- Fellowship year:2010-2011
- University: University of Pennsylvania
- Dissertation Topic/Category: United States
- Dissertation Title: Influential Black Cultural Institutions: The Shaping of Community Development and Civil Rights Politics in Philadelphia after World War II
This dissertation examines the cultural manifestations of class divisions within Philadelphia’s black community after World War II. I argue that in the wake of African Americans’ second great migration from the south to northern, midwestern, and western cities, cultural institutions created as much fracture as they did unity, modernity, or nationalism among blacks in the postindustrial metropolis. Even before the civil rights reforms of the mid-1960s, newspaper and radio revealed that there were multiple black communities as opposed to just one. Editors and general managers, and later music producers, directors of community art centers, and museum directors tried unsuccessfully to meet the cultural needs and embrace the more grassroots politics of the working class, and instead espoused an ideology—both real and perceived—of interracial liberalism and middle class uplift. In doing so, they missed the opportunity to create an urban cultural infrastructure that addressed economic inequality.

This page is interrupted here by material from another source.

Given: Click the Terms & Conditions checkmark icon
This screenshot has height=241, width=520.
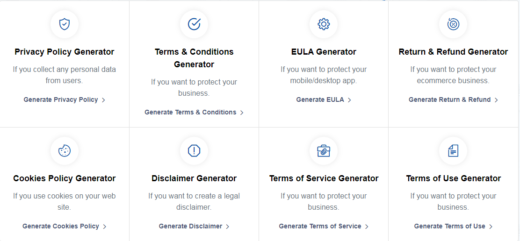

Using sources that range from polls and planning documents to dance performances and art exhibitions, my work examines the operation and physical locations of the institutions, themselves, alongside their cultural products and the politics of the people who produced them. It thus answers the recent call by social historians to examine arts in urban places, and enlarges the story of African Americans in the post-industrial city to look not at crisis or unity, but at adaptation by the middle class to the working class and poor.